I recently saw a video on Channel 9 that provides a great background on parallel programming.
The amount of information available to developers from Channel 9 is incredible. Naturally there is good coverage of Microsoft technologies, but there is also a lot of material that has nothing to do with Microsoft.
The video is an interview with Burton Smith. I recommend it to anyone.
If you don't want to watch the interview, or the whole interview, here is how I would break down the talk:
(0:30) Hardware for mainstream computing is changing in a way that makes ideas that were once only relevant to supercomputers important to the mainstream.
(1:52) Multi-core refers to 8 or fewer processors, multi-core refers to either more than 8 processors, or utilizing different types of processors such as CPUs and Graphics Processing Units.
(3:08) In the early days super computers were powerful machines used for general purpose, transactional processing tasks.
(4:05) The introduction of vector processing caused supercomputing to become much more specialized. Programs that had a lot of branching could not benefit from vector processing. Tasks that involved performing the same operation across a set of data could be written to use Instruction Level Parallelism were able to get big gains from vector processing.
(5:37) After vector processing, the next big change was distributing computations among many smaller computers. This is the state of super computing today. Distributed parallel computing works by different machines sending messages to each other, though within each machine itself there may not be any parallel processing going on. In practice this makes supercomputing even more specialized than vector processing did.
(7:17) Now that mainstream computers are being built with multiple cores, the goal is to make parallel processing very general.
(8:56) In the 80s people realized that the physical limits of a single core would be reached. Their research didn't lead to success in the marketplace, but we can learn today from the knowledge they gained.
(10:00) It is not only computer architecture that you worry about. One of the major problems is programming languages.
(10:45) A decision made at the foundation of computing that is inhibiting attempts at parallelization is the idea of a variable.
(11:32) In a computer that executes one instruction at a time, you know the order in which the instructions will be done.
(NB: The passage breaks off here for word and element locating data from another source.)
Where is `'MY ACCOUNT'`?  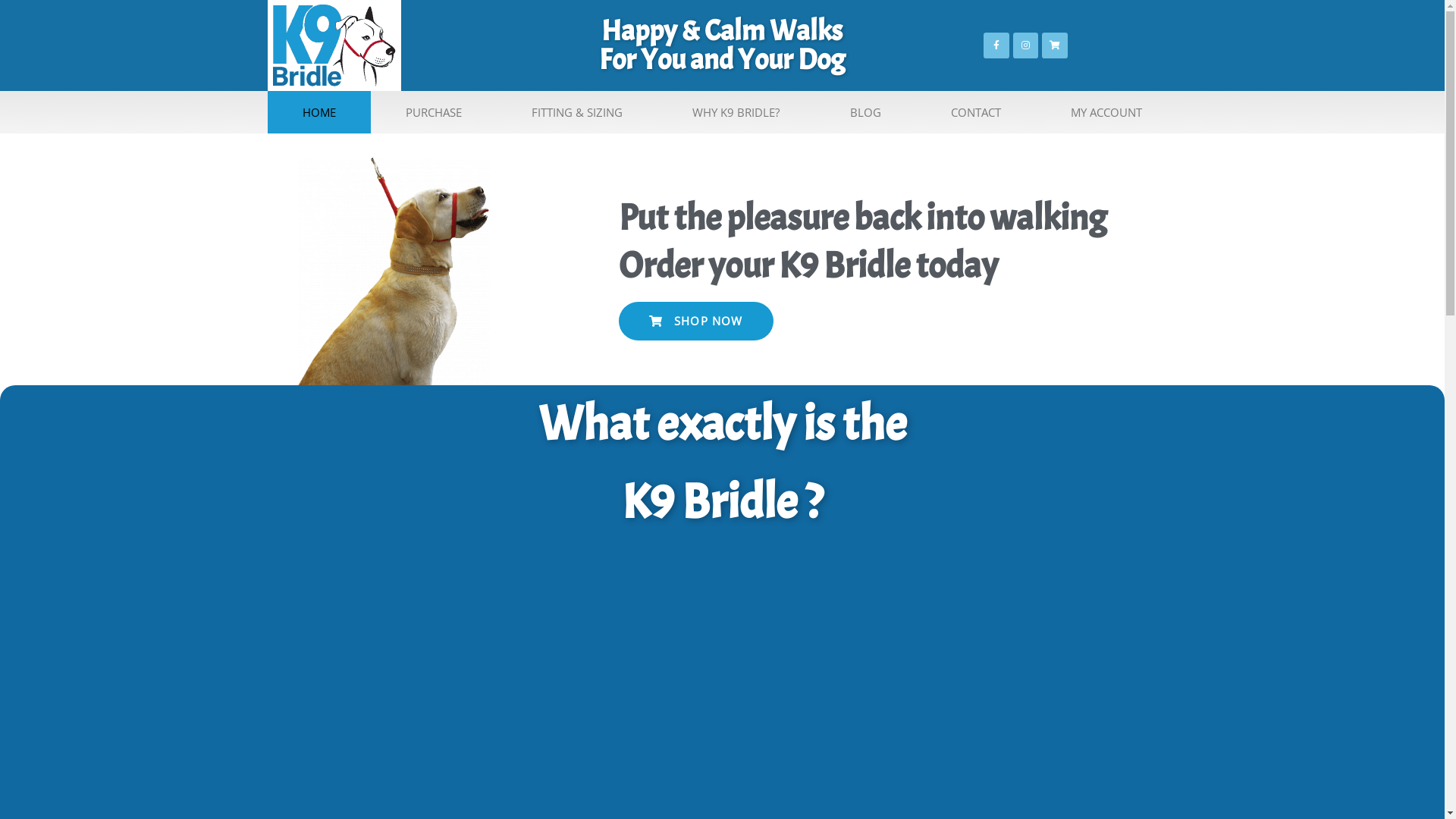 'MY ACCOUNT' is located at coordinates (1035, 111).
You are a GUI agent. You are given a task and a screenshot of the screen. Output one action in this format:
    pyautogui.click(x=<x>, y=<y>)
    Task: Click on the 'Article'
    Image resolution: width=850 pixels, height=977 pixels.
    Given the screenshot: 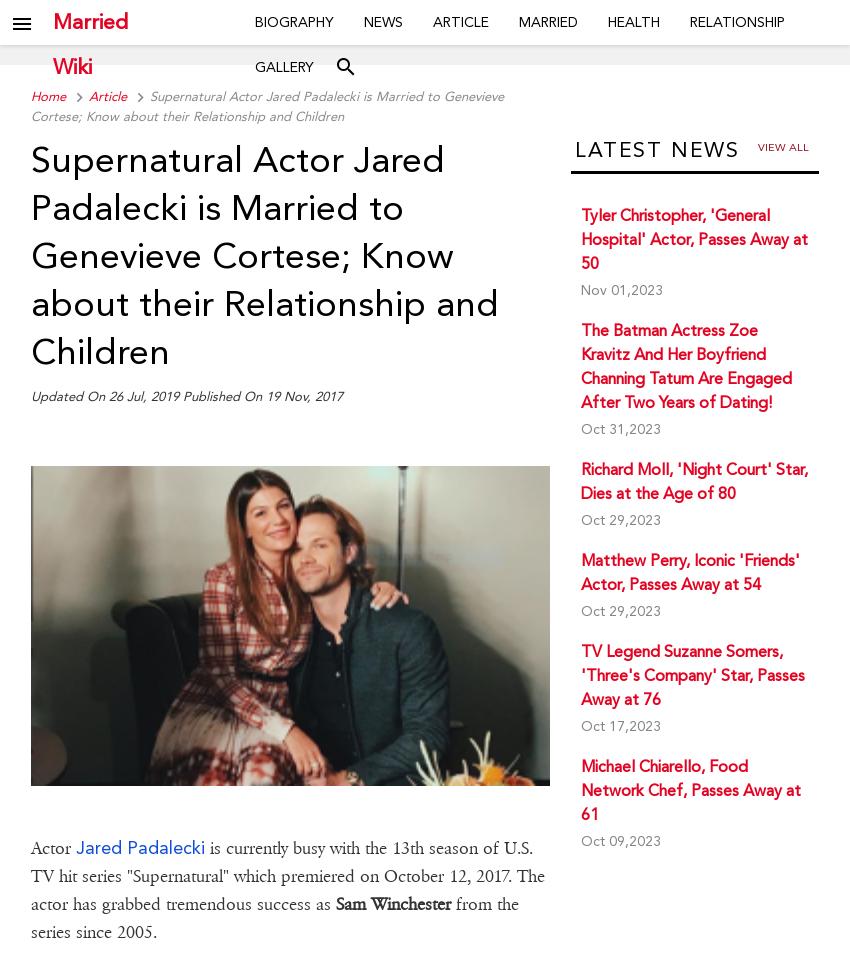 What is the action you would take?
    pyautogui.click(x=86, y=96)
(14:28) Smith gives an analogy of parallel computing by describing a development team and talking about the implication of an office full of programmers working together to write a piece of software. He describes the risks of mutability and the strengths of messaging and immutability.
(16:25) Tweaking C++ a little bit isn't sufficient for solving parallel problems. The transformation needed is much more radical and will change programming styles for ever.
(20:33) The dominant programming languages today require the reading and writing of shared data. The programs are challenging and difficult to maintain as a result.
(21:00) Software Transactional Memory is one of the alternatives being pursued today.
(21:46) SQL is a functional programming language that a lot of people are able to use and understand. When people wish to modify data they use transactions.
(22:46) Excel is a functional programming environment. Every cell contains either a value or an expression that is a function of other values.
(26:28) Even in a parallel functional program, when state is modified it is still done sequentially. The difference is the imperative state changes become isolated pieces of a program.
(30:54) Databases are an example of a persistent store that has to be accessible in parallel, with changes done in isolation.
(32:43) Databases combine transactions with functional programming. That is the most successful parallel programming in the world.
(33:03) "There are only 3 ways to do parallel computing: 1. Get an expert. 2. Use functional Language. 3. Use transactions."
(33:40) Changes have to be done in isolation, but there are many ways to get the isolation in either space or time.
(33:20) Based on our experience with databases, transactional memory should be able to scale very well, but just adding to C++ probably won't be enough.
-- After that is a long discussion about different levels of programming and making parallelism more accessible. It is a fascinating discussion, but tougher to tease out parts for this blog.